"In June 2011, Osman Abugana, now 63, was accused of "inappropriately changing the scores from failing to passing" on the state Regents physics exam for five students at Medgar Evers College Preparatory, a public middle-high school in Brooklyn. "The deceit and dishonesty which the department finds to underlie this conduct are, in its view, moral failings which cannot be remediated," according to a 2013 disciplinary opinion by a state-appointed arbitrator obtained by The Post."
"The department said Abugana's testimony at his administrative trial was "riddled with lies and misstatements" and made him "unfit" to teach. But Abugana, then 51, fought his firing with the help of New York State United Teachers' union, which provides defense to NYC teachers in these hearings. Instead of firing him, the arbitrator suspended him for one semester and ordered him to take a course on proper testing and grading procedures."

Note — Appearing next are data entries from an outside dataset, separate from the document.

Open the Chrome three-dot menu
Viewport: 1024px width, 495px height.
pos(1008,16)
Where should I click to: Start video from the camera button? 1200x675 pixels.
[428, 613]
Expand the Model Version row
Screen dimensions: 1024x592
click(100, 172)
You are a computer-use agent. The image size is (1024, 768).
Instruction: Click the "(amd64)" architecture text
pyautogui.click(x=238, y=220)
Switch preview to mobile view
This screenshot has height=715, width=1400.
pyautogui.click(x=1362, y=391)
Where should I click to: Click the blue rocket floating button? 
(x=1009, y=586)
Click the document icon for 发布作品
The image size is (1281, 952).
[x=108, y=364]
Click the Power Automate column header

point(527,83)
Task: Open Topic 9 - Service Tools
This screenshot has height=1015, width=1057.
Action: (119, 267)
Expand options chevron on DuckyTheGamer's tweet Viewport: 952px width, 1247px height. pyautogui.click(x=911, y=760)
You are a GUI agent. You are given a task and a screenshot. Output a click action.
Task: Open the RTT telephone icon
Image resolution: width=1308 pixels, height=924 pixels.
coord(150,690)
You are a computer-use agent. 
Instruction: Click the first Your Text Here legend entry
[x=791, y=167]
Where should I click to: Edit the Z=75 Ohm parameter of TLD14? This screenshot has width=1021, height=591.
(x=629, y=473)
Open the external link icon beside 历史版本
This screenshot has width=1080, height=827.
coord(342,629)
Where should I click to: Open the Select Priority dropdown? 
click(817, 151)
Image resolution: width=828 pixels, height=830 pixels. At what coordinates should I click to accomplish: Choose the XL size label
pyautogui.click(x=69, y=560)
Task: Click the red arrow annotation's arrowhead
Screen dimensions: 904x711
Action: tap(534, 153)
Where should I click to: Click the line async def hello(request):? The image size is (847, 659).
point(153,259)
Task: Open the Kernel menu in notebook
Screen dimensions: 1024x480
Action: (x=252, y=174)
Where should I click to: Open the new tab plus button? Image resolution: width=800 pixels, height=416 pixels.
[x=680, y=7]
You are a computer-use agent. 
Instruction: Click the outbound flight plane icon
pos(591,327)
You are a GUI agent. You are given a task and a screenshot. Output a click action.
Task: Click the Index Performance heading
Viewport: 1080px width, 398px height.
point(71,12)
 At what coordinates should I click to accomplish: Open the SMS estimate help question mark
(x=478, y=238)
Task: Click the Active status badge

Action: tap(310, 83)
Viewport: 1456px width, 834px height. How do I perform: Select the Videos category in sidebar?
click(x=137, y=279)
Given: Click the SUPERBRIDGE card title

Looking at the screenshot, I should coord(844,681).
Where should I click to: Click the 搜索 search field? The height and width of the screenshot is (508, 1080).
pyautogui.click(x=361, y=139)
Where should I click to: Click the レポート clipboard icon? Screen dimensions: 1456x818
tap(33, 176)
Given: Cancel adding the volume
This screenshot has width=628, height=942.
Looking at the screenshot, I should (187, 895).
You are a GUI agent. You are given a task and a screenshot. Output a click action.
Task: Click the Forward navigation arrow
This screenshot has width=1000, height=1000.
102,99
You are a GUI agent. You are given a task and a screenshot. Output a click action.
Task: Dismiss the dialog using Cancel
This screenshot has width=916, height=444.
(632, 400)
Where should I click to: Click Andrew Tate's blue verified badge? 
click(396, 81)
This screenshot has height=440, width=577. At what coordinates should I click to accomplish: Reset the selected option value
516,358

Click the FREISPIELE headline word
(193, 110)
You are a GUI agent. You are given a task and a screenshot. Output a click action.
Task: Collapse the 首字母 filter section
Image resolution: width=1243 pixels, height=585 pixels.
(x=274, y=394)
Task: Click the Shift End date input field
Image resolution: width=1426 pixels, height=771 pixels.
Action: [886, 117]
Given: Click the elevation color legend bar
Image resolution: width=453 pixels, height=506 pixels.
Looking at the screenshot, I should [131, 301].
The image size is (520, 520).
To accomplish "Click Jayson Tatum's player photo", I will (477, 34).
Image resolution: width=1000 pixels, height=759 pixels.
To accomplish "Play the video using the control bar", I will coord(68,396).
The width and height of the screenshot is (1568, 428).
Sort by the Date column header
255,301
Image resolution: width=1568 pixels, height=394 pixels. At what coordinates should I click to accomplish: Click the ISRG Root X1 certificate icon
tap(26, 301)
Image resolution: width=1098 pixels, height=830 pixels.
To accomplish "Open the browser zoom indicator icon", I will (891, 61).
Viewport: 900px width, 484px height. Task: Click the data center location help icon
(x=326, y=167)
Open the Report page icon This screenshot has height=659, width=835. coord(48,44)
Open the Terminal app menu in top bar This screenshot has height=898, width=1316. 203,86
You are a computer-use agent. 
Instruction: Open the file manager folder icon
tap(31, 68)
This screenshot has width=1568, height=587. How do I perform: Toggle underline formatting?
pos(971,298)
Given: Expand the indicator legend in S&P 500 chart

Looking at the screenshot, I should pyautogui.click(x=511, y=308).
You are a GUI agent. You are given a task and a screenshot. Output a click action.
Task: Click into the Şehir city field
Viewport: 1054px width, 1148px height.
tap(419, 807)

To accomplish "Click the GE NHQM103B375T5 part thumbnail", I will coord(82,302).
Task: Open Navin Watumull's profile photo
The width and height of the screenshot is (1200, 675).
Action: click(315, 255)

In June 2011 a New York City physics teacher, Osman Abugana, was accused of changing five students' Regents physics scores from failing to passing. A 2013 state-appointed arbitrator characterized the conduct as rooted in deceit and moral failings. The Department of Education sought termination after an Office of Special Investigation probe and called his testimony "riddled with lies and misstatements." The teacher fought the firing with union representation, received a one-semester suspension and a mandated testing-and-grading course, spent years in a paid DOE holding room, and later returned to teach, earning a reported $140,000 annually.